Alice GALLIN, O.S.U., Editor, Ex Corde Ecclesiae: Documents concerning Reception and Implementation. Notre Dame, Ind.: University of Notre Dame Press, 2005. pp. xii + 479. ISBN 0-268-02966-0.
Reviewed by Gerald S. VIGNA, Alvernia College, Reading, PA

Alice Gallin, who performed a great service in gathering primary materials into a single volume in her American Catholic Education: Essential Documents, 1967-1990, has done so again with Ex Corde Ecclesiae: Documents concerning Reception and Implementation. The new volume contains each draft of the National Conference of Catholic Bishops (NCCB)’s “Ex Corde Ecclesiae: An Application to the United States” in addition to Rome’s responses. Providing fuller context, Gallin also has included the memos that circulated among the bishops from Bishops Leibrecht, Pilla, and others. She has selected several important reflections from leading American theologians and canonists, communications from the Association of Catholic Colleges and Universities, and the responses of the College Theology Society, the Catholic Biblical Association, the Catholic Theological Society of America, and the Canon Law Society of America to the NCCB. Completing the spectrum of opinion on this contentious process, Gallin has chosen the criticisms that the Cardinal Newman Society for the Preservation of Catholic Higher Education and the Fellowship of Catholic Scholars offered the bishops after the first drafts of the Application, which did not include a juridical mechanism (i.e., the mandatum) for teachers of theology. The collection begins with a reprint of Ex Corde Ecclesiae. Gallin’s own long essay on the process prefaces the volume, and her brief postscript caps it. The result is an important assembly of primary materials for historians of U.S. Catholicism at the end of the twentieth century and a valuable document for theologians (esp. in ecclesiology and canon law) and thinkers considering the idea of American higher education in religiously affiliated institutions.

As Gallin writes in her introduction, studying a document’s various drafts enables an understanding of the process of deliberation and negotiation by which agreement finally comes. The evolution of these documents, from the original 1993 draft of the ordinances with its phrase that the mandatum would be issued “after appropriate review” through the middle drafts that rejected a juridical solution in favor of a pastoral one to the final ordinances that received the recognitio, is interesting in itself. It is all the more so with the additional documents that Gallin provides that not only give context but the specifics of the disagreements that occurred. Her judgment that “the process followed by this committee is a model for the development of authentic interaction between bishops and their people in the decision-making tasks of the Catholic community (p. 1)” seems entirely correct.

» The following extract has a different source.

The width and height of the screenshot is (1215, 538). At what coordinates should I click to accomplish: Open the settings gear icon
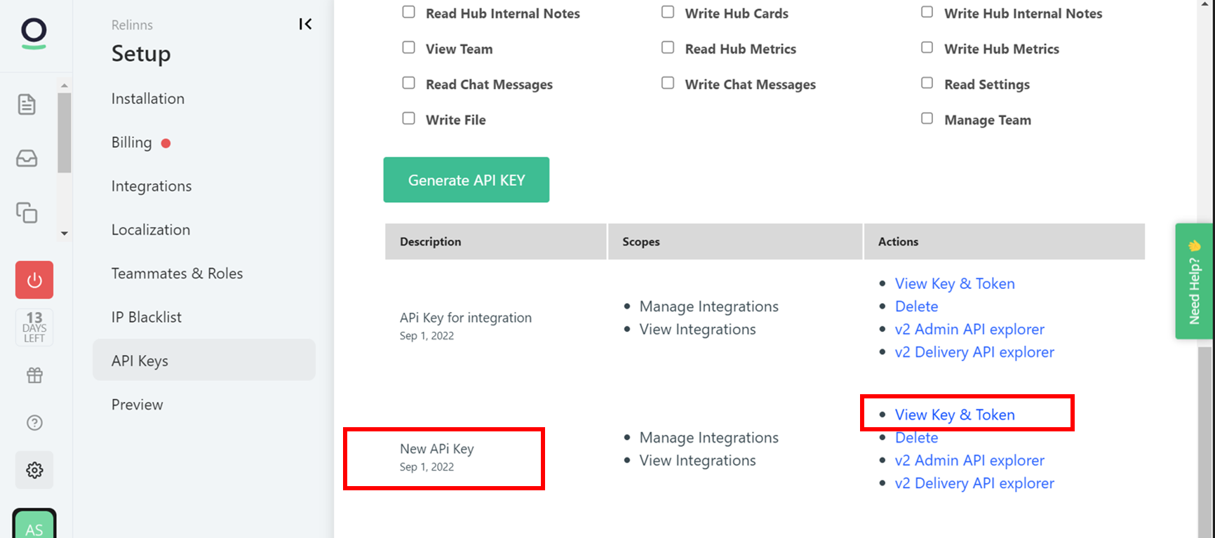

Scholars who investigate these documents can follow discussions of several crucial ideas. An understanding of U.S. university culture and the concerns, both legal and academic, that a juridical solution might raise for Catholic universities ranks foremost. This volume contains well-argued documents on both sides of that issue. Communio, an ecclesiological idea central to the discussion of a theologian’s reception of the mandatum, merits attention also, and the volume has important documents relating to it. One that should be pointed to is Bishop James Malone’s brief foray into Latin philology in which he suggests that the word be regarded in terms of the Latin cum and munus rather than cum and unio; that is, as a sharing of a common duties rather than strict uniformity. Underlying the issue is the understanding of the mandate as an acknowledgement of the theologian’s presumed communion with the church rather than a commissioning to teach. The problem is neatly stated by Cardinal Dulles (pp. 112-114), and discussed in several documents with attention to the distinction between mandatum and missio canonica. Theologians such as Lisa Cahill and Joseph Komonchak expand the discussion by articulating the differences between magisterial teaching and the study of theology in the classroom. The distinction was important throughout the eight years from the first draft of the ordinances until their promulgation. The claim that theology is one of the central ways in which the Church engages the wider culture also looms large. On the other hand, the Vatican’s eleventh-hour insistence that a local ordinary need not accept the general principle of the mandatum’s portability receives no discussion, but is nonetheless noted by Gallin (p. 30) as a potentially more serious matter for church rule than the mandatum itself.

Much has been written over the last few decades about Catholic universities in the U.S. This collection of documents from the heart of the controversy is indispensable to students of the matter.